Advantageously, the diffuser means E are flexible and rounded. This serves to limit lesions in the tissue coming into contact with said means, and more generally in the tissue located at the distal end of the light guide FO. It is thus possible to envisage a material such as silicone for the diffuser means E.
Generally, the diffuser means are in the form of a sphere, e.g. having a diameter of less than 5 mm. In particular, it is possible to select a diameter lying in the range 1 mm to 5 mm. More generally, in a direction perpendicular to the longitudinal axis of the light guide FO, the diffuser means E should present a dimension of less than 5 mm, regardless of its shape.
The device also comprises a confinement housing 1 made of biocompatible material and suitable for implanting on or in the skull or under the scalp of the person or the animal. Preferably, the confinement housing 1 is for installing under the scalp.
The confinement housing 1 includes the light source 2, coupling means 4 such as a reflector for coupling the light emitted to the proximal end of the light guide 1, an internal control unit 5 suitable for controlling at least the intensity of the light emitted by the light source 2, and a battery 3 for powering the light source 2 and the internal control unit 5.
The internal control unit 5 may also control the emission of the radiation in the form of pulses, at a desired frequency. Pulsed emission serves to control the heating of the brain tissue that is to be irradiated.
Optionally, the device may include an external control unit 6 for controlling the internal control unit 5, the unit 6 being designed to be applied in register with the confinement housing 1. Under such circumstances, certain functions (or indeed all of the functions) performed by the internal control unit 5 may be transferred to the external control unit 6.
A second embodiment is shown diagrammatically in FIG. 2.
In this embodiment, the light source 2′, the control unit 5′ for controlling at least the intensity of the light emitted by the source 2′, and the battery 3′ are housed in another confinement housing 10′.
The implantable confinement housing 1′ thus contains no more than the coupling means 4′, e.g. formed by a reflector.
The light source 2′, the control unit 5′, and the coupling means 4′ may advantageously be identical respectively with the light source 2, the control unit 5, and the coupling means 4 described for the first embodiment.
Furthermore, all of the other means described for the first embodiment are transposable to the second embodiment. This applies in particular to the diffuser means that are to be installed at the distal end of the light guide.
The confinement housing 10′ is not designed to be implanted on the animal or the person under consideration. In operation, the confinement housing 10′ is thus applied in register with the implantable confinement housing 1′, in such a manner that the coupling 4′ can receive the optical radiation emitted by the light source 2′.
The advantage of this embodiment lies in the fact that only passive means (reflector, light guide, . . . ) then need to be implanted in the brain of the animal or the person being treated.
Thus, it is possible to implant all of the passive means in the animal or the person to be treated in a definitive manner and to bring the confinement housing 10′ into position only when a treatment session is needed.
In a variant, it is also possible to provide connection means (not shown) between the two confinement means 1′, 10′ for the purpose of reversibly connecting the confinement means 1′ and 10′ together. No surgical intervention is then needed. For example, if it is desired to change the battery 3′, it then suffices to disconnect the other confinement housing 10′ from the confinement housing 1′, to open said other confinement housing 10′, to change the battery 3′, and finally to reconnect the two confinement means 1′, 10′ together.
In a version covering both embodiments of the invention, an implantable obstacle irradiation device is thus proposed that comprises:

- a flexible longitudinal light guide for inserting in the brain, in such a manner that its distal end is suitable for delivering optical radiation to the inside of the brain;
- an implantable confinement housing; and
- connection means for providing a reversible connection between the light guide and the confinement housing.
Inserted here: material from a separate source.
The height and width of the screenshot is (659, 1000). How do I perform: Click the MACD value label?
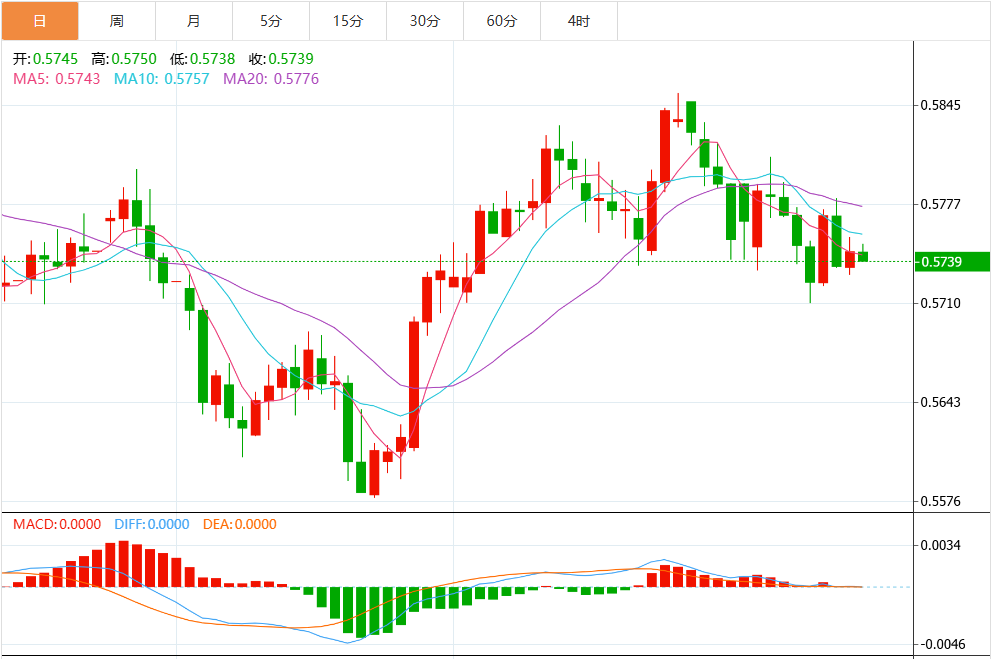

This device may have the characteristics described above.
There follows a description of an optical irradiation method that can be envisaged with a device in accordance with the invention.
A method of optically stimulating the brain of a person or an animal, wherein:
a) light is emitted in the near infrared range;
b) said light is delivered to a proximal end of a light guide that is implanted in the brain of the person or the animal; and
c) said light is guided along said light guide to a distal end thereof, in such a manner that the light irradiates the inside of the brain from said distal end.
The method may also include one or more of the following steps:

- the light emitted in step a) is emitted in a wavelength range of 650 nm to 950 nm, e.g. 670 nm;
- with the device including means (E) for diffusing the light at the distal end of the light guide (FO), the inside of the brain is irradiated via said means (E);
- step b) of delivering the light to the light guide is performed via coupling means (4) for coupling the emitted light to the light guide (FO);
- the method includes a step in which the intensity of the emitted light is controlled, and optionally also the frequency at which said light is emitted when pulsed light is to be delivered to the light guide;
- the distal end of the light guide (FO) is implantable close to the compact black substance (SNc or “Substancia Nigra pars compacta”) of the brain;
- the distal end of the light guide (FO) is implanted in the third ventricle of the brain, which ventricle is situated close to the compact black substance; and
- the distal end of the light guide (FO) is implanted close to or in contact with the floor of the third ventricle of the brain.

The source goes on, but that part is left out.